“The strangest vengeance ever planned!”
“All border towns bring out the worst in a country,” mutters Miguel “Mike” Vargas, a Mexican narcotics agent bizarrely played in brownface by Charlton Heston, in Orson Welles’ ferocious eighth feature, Touch of Evil. The border is a site where cultures commingle, either in harmony or in dissonance; Touch of Evil offers no shortage of the latter. Often cited as the “last” classic film noir, it ends the canon on an experimental, nasty note. The film’s visual and sonic bravura continues to astonish and influence filmmakers, as does its profuse cynicism. If The Maltese Falcon set the noir train into motion in 1941, Welles here sends it careening off the tracks with this tale of border violence and police corruption.

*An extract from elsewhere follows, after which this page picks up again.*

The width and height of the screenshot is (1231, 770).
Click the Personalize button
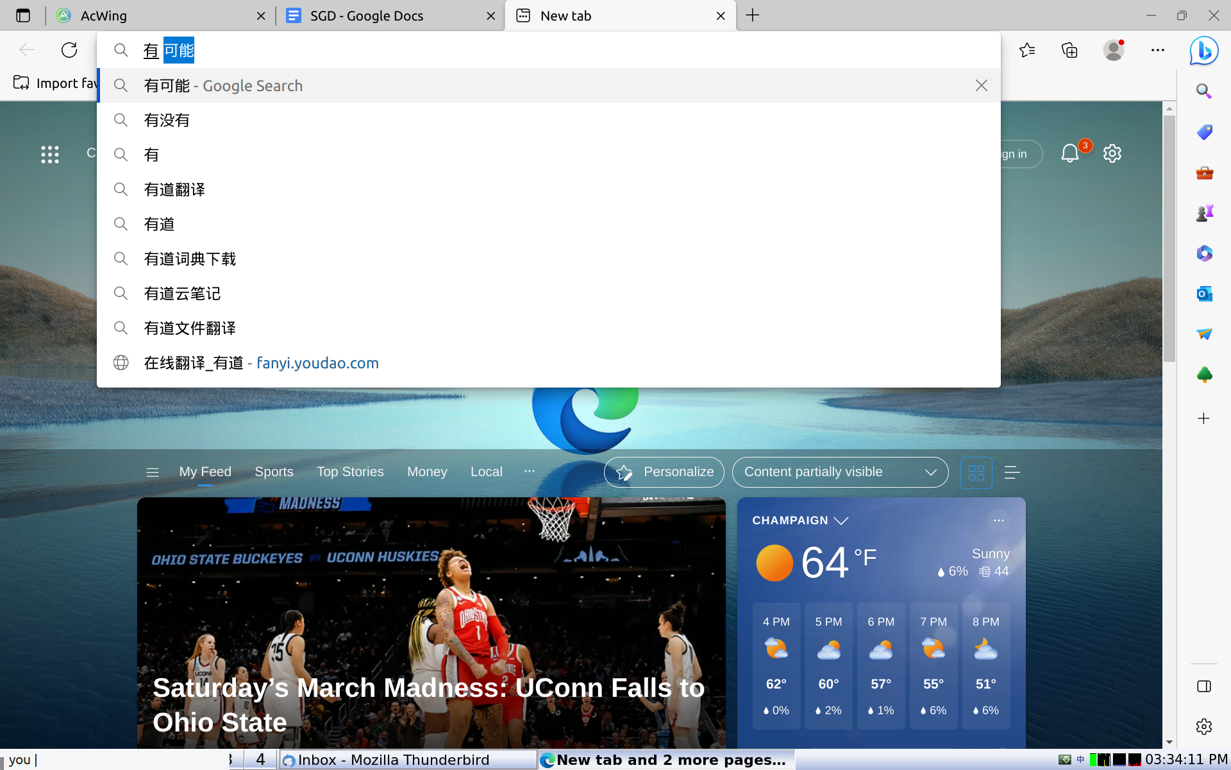tap(664, 472)
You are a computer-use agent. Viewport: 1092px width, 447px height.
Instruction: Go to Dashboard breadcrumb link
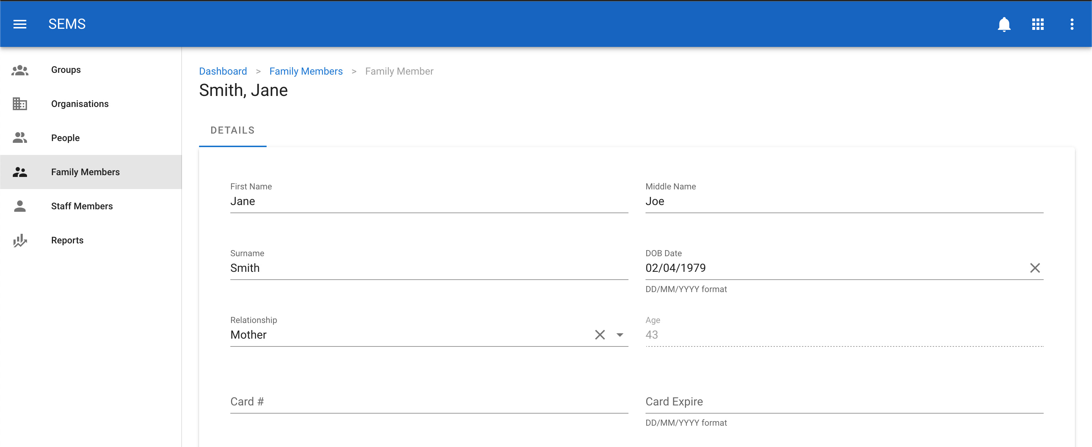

Touch of Evil has provoked debate within a wide range of academic circles since its release. One can trace a rudimentary history of film theory through its scholarly discussion, from André Bazin’s Orson Welles: A Critical View (1958) to Stephen Heath’s “Film and System” essays (1975) to Kaja Silverman’s The Acoustic Mirror: The Female Voice in Psychoanalysis and Cinema (1988). Of particular relevance here, however, is Homi K. Bhabha’s landmark essay in postcolonial theory, “The Other Question” (1988), which used Welles’ representation of the border as a springboard for rethinking the function of racial stereotypes in colonial discourse. Touch of Evil’s “chiaroscuro world of racial and sexual difference,” Bhabha argued there, reveals the racial stereotype not as something “fixed,” but as an “ambivalent text” that resists what recent U.S. immigration policy has sought: closure.
“You know what’s wrong with you?” one character asks early in the film. “You’ve been seeing too many gangster movies!” The same could be said of most mid-century filmgoers. Welles, nearly unrecognizable as the repellent Captain Quinlan, here delivers a noir like no one had seen in 1958, signaling a paradigm shift for this most American of film movements.